Une indexation sur des indices de "père de famille"
En pratique, le directeur de l'établissement adressera au directeur général de l'ARS sa demande d'autorisation, assortie d'un plan global de financement pluriannuel mis à jour. Dès réception, le directeur général saisira, pour avis, le directeur régional des finances publiques, qui aura quinze jours pour se prononcer. A l'issue de ce délai, le directeur général de l'ARS aura lui-même une semaine pour notifier sa décision au directeur de l'établissement.
La seconde partie du décret instaure des restrictions sur la nature des emprunts qui peuvent être souscrits par les hôpitaux publics. Celles-ci valent donc quelle que soit la situation de l'établissement. Ainsi, les hôpitaux ne pourront plus souscrire que deux types d'emprunts à taux variables : ceux indexés sur un taux usuel du marché interbancaire, du marché monétaire de la zone euro ou du marché des valeurs de l'Etat, et ceux indexés sur l'indice du niveau général des prix ou sur l'indice harmonisé des prix à la consommation de la zone euro. Autrement dit, des indices de "père de famille".
De même, les hôpitaux publics ne pourront plus, sauf quelques cas particuliers, souscrire "d'emprunt dont le taux d'intérêt variable peut, durant la vie de l'emprunt, devenir supérieur au double du taux d'intérêt nominal appliqué au cours de la première période de l'emprunt". Enfin, ils ne pourront souscrire de contrats financiers que lorsque ceux-ci sont liés à un emprunt. Les contrats financiers autorisés sont eux-mêmes limités à trois catégories : les contrats d'option relatifs à des taux d'intérêt, les contrats d'échange relatifs à des taux d'intérêt et les accords de taux futurs. Lorsque ces contrats sont à taux variables, ils doivent être indexés sur les différents indices évoqués plus haut.

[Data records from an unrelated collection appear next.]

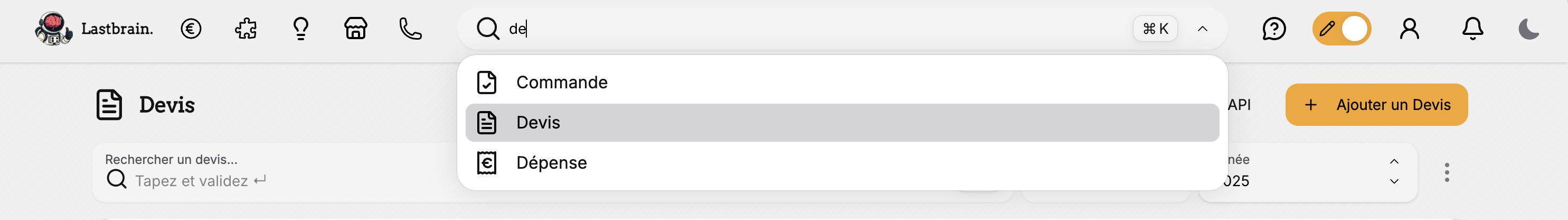
Task: Open the euro finance icon
Action: 191,29
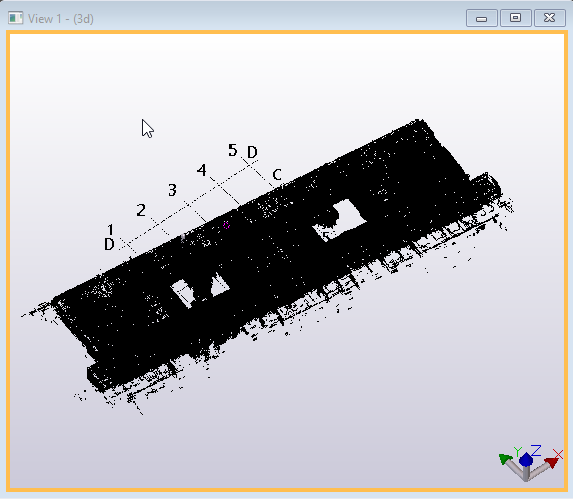Maximize the View 1 3d window

pos(515,18)
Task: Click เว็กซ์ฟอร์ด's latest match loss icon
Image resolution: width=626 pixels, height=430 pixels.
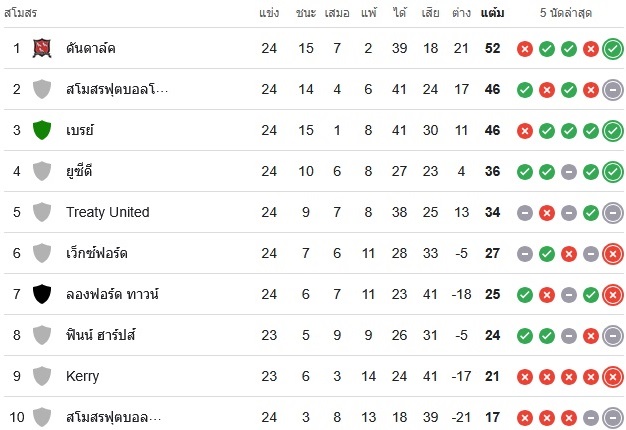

Le non-respect de ces différentes restrictions pourra conduire le directeur concerné devant la Cour de discipline budgétaire et financière. Toutes ces dispositions s'appliquent aux contrats d'emprunts et aux contrats financiers souscrits à compter du 15 décembre 2011. Le directeur général de l'ARS pourra toutefois déroger à ces dispositions pour les avenants aux contrats d'emprunt souscrits antérieurement à l'entrée en vigueur du décret du 14 décembre ou pour les avenants aux contrats financiers relatifs à ces mêmes emprunts.
Jean-Noël Escudié / PCA
Référence : décret 2011-1872 du 14 décembre 2011 relatif aux limites et réserves du recours à l'emprunt par les établissements publics de santé (Journal officiel du 15 décembre 2011).